Today’s on-chain analysis looks at two indicators that are used to monitor the flow of Bitcoin on crypto exchanges. This data suggests that the BTC market may be entering the next phase of long-term uptrend.
Moreover, the decisive return of the NUPL indicator to green territory above the 0.5 value increasingly resembles the double peak cycle scenario of 2013.
Bitcoin’s extreme drop on exchanges
According to data from Glassnode, the last 30 days have been characterized by one of the largest declines in the amount of BTC on all cryptocurrency exchanges. This is indicated by the Exchange Net Position Change indicator, which illustrates the 30-day change in the supply of coins in exchange wallets. If the number of coins is increasing, the bars of the indicator are green, and if it is decreasing – red.
According to on-chain analyst Will Clemente, who referenced the indicator on Twitter yesterday, 111,033 BTC has flowed off exchanges over the past 30 days. Clemente called this situation “one of the sharpest drops of exchange inventories in Bitcoin’s history”.
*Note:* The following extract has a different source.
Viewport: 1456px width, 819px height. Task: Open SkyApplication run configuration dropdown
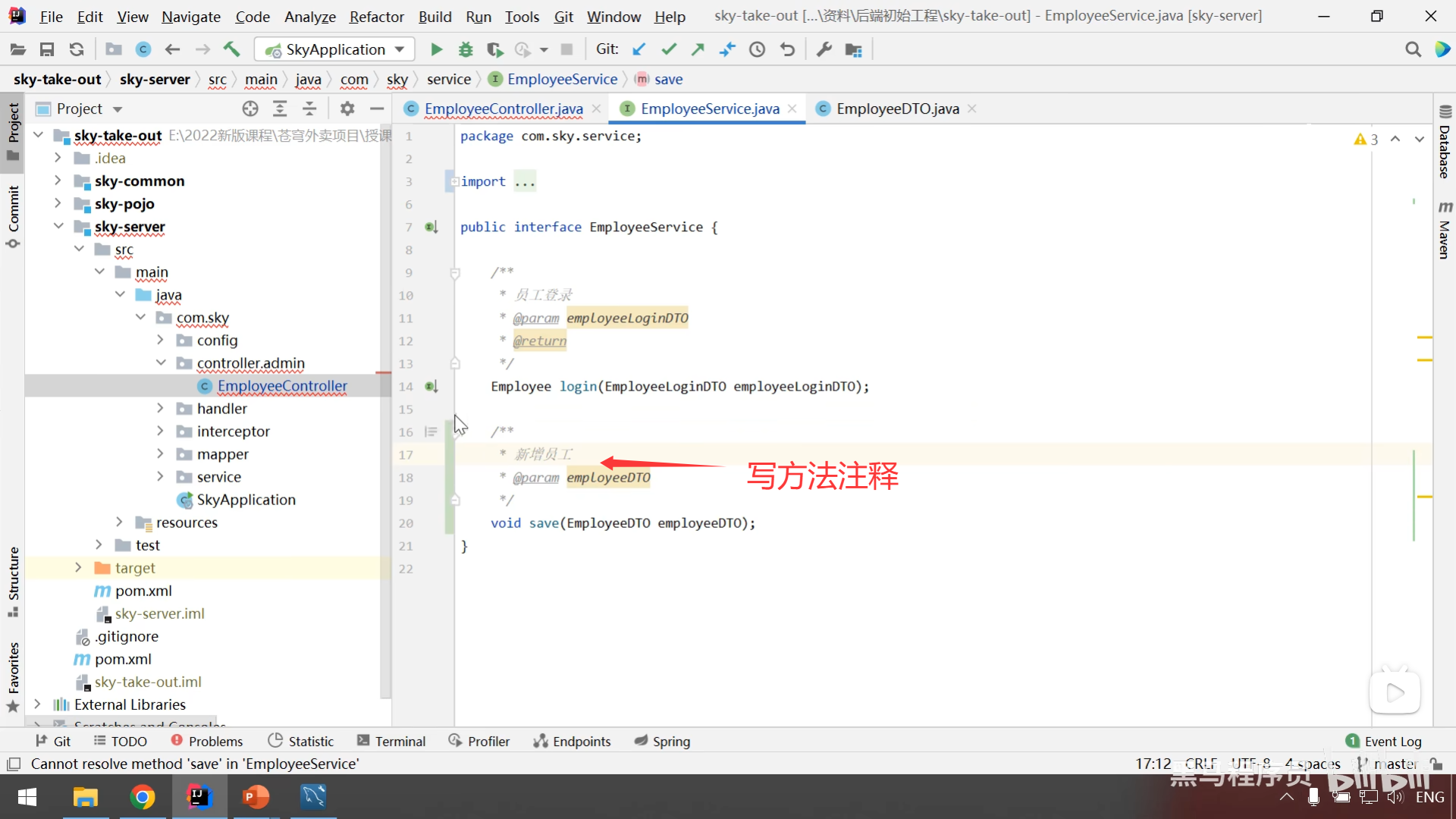(335, 49)
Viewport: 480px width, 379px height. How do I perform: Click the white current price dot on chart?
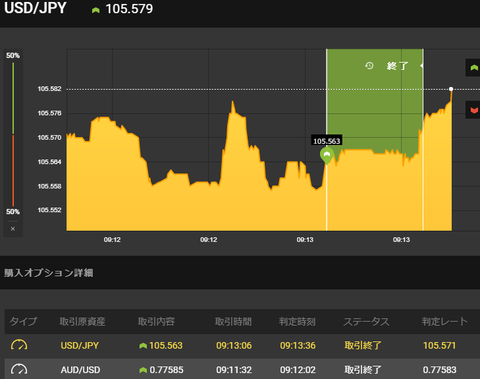click(x=451, y=89)
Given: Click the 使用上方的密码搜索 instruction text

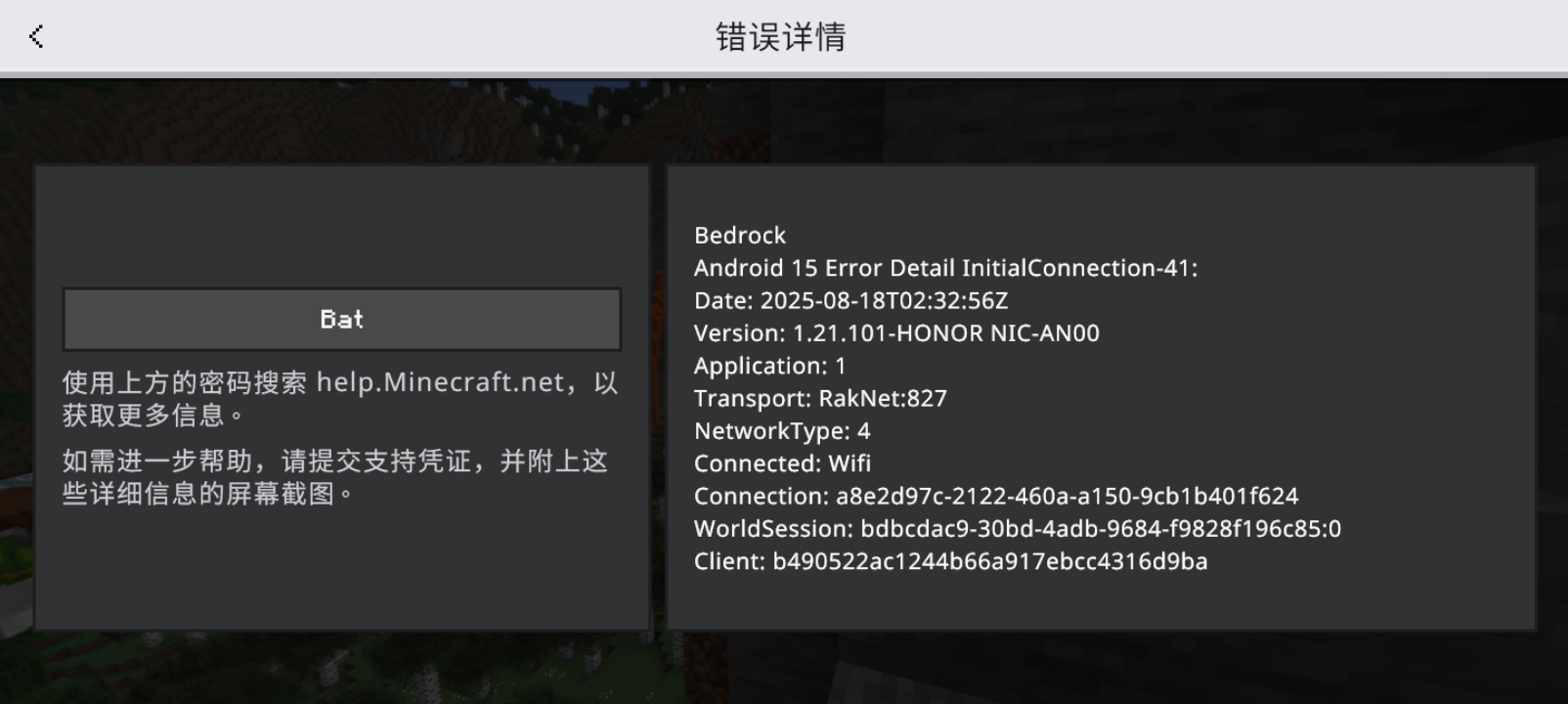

Indeed, if we look back at the long-term chart of the BTC price, we see only 4 similar situations (blue circles). Twice BTC’s outflows have been less than the current one (in 2017), and twice they have been greater (in 2020).
Their most important common feature is that they always occurred shortly after macro market bottoms. After such events, the BTC price never returned to these levels again (red circles).
The same trend seems to be suggested by a chart published today by Glassnode. It contains an interpretation of the Net Transfer Volume from/to exchanges indicator for its 7-day average. This indicator shows the difference in the volume of bitcoin deposited and withdrawn from exchanges.
The chart suggests that the BTC market has returned to the bullish impulse and accumulation phase it previously underwent in late 2020 (blue rectangles). When green inflow readings dominated the May-July 2021 period, the market was experiencing a phase of capitulation and fear (pink rectangle).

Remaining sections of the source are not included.